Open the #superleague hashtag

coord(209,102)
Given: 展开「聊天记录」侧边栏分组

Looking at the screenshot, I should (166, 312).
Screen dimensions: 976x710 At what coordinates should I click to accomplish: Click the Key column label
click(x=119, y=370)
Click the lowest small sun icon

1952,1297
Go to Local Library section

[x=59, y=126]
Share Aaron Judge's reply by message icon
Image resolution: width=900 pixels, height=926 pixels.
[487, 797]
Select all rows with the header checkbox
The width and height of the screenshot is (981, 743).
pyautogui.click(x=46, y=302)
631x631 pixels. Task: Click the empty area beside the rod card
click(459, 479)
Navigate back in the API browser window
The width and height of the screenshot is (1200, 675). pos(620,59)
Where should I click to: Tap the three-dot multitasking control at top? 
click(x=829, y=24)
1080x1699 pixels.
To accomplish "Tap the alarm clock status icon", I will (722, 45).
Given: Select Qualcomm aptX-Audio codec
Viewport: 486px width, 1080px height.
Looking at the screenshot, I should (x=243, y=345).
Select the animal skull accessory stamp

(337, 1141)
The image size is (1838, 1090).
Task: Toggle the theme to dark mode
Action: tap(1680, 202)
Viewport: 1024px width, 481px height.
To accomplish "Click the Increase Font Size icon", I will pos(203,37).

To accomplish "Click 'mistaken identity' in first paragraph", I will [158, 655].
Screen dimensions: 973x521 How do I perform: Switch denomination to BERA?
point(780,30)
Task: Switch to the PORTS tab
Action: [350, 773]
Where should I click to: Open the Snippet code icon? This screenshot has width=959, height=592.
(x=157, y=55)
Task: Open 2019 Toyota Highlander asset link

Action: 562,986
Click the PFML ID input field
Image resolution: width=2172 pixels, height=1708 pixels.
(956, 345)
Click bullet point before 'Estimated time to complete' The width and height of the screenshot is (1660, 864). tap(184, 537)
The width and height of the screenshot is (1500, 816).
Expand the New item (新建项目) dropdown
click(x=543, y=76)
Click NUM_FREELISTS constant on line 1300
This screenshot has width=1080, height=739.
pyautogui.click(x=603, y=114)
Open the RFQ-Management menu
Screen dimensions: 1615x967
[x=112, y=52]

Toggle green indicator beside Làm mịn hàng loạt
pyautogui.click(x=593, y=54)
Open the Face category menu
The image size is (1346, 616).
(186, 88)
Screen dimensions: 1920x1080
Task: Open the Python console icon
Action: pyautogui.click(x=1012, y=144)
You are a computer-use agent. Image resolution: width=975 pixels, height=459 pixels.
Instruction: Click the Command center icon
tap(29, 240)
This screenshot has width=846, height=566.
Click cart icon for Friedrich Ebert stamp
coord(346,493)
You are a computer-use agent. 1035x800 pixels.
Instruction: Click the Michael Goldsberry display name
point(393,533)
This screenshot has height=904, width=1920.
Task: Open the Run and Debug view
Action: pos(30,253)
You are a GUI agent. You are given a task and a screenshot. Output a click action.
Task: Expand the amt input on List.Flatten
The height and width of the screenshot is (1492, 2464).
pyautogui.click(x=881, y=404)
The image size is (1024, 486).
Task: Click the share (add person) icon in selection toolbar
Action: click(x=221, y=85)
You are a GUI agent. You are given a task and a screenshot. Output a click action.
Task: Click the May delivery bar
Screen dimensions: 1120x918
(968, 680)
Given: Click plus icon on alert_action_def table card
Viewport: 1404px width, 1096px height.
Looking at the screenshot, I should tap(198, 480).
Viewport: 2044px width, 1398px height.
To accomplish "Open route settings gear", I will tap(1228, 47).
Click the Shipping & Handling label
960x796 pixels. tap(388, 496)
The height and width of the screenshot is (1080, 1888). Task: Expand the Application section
==========
Print everything in the listing from the line containing "Where should I click to: Tap" down to the line containing "will (722, 45).", both included, reproducing each line exactly.

Where should I click to: Tap the three-dot multitasking control at top? 
click(x=829, y=24)
1080x1699 pixels.
To accomplish "Tap the alarm clock status icon", I will (722, 45).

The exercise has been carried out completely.